View of the nearby Mount Oberlin from the Going-to-the-Sun Road. You can see the remnants of the glaciers up among the peaks, however as far as I am aware these are not active glaciers but snowfields. A snowfield remains during the entire year, while a glacier is a snowfield that slowly compacts into ice and eventually flows down the side of the mountain. As a glacier melts away, this process happens in reverse, where the glacier eventually turns into a snowfield.

Here is a view from near the top of Logan Creek looking west down the upper Logan Creek U-shaped valley.

Here is the upper part of Oberlin Falls, aka Bird Woman Falls, which is part of the upper reaches of Logan Creek, falling down the Proterozoic Siyeh Limestone. These falls come from Oberlin Mountain up over the edge here, fall down this cliff face from the hanging valley, then continue on as seen in the picture above in the Logan Creek valley.

View of Reynolds Mountain in the distance at the Hidden Lake Nature Trail at the summit of the Going-to-the-Sun Road at Logan Pass.

A view back towards the Garden Wall at its peak from Logan Pass. More of the Siyah Limestone is represented here.

After coming over Logan Pass we are back to descending through the park towards the east. Here is another textbook U-shaped valley, the Reynolds Creek valley. Most of the rocks are still the Siyeh Limestone. The Going-to-the-Sun Mountain, the namesake of the road, is the peak standing out on the left side of the photo. A dark band is noticeable across the upper part of the mountain, as well as across the valley. This dark band is an igneous rock known as a sill. A sill is when some magma squeezes itself between horizontal beds of rocks. This means that it ends up being younger then the surrounding rocks. This black band of rock is known as the Purcell Sill and is a diorite that is ~100 feet thick. The input of the magma 750 million years ago into the Siyeh Limestone caused the limestone immediately surrounding the sill to melt and form a thin rind of marble.

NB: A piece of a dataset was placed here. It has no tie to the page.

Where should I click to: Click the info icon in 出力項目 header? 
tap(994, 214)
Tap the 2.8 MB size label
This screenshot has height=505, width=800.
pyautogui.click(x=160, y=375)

One of the few glaciers still currently visible from the Going-to-the-Sun Road, Jackson Glacier. Within the park there were ~80 glaciers within the current park confines in 1850. That has since drastically decreased to 35 in 1966, and then down to the current number of 26 as of 2015, the last year with satellite imagery available.

Coming down off the mountains on the eastern side of the park is Saint Mary Lake, another moraine dammed lake formed from a glacier carving out a valley and being dammed at the end by the glacial debris moraine.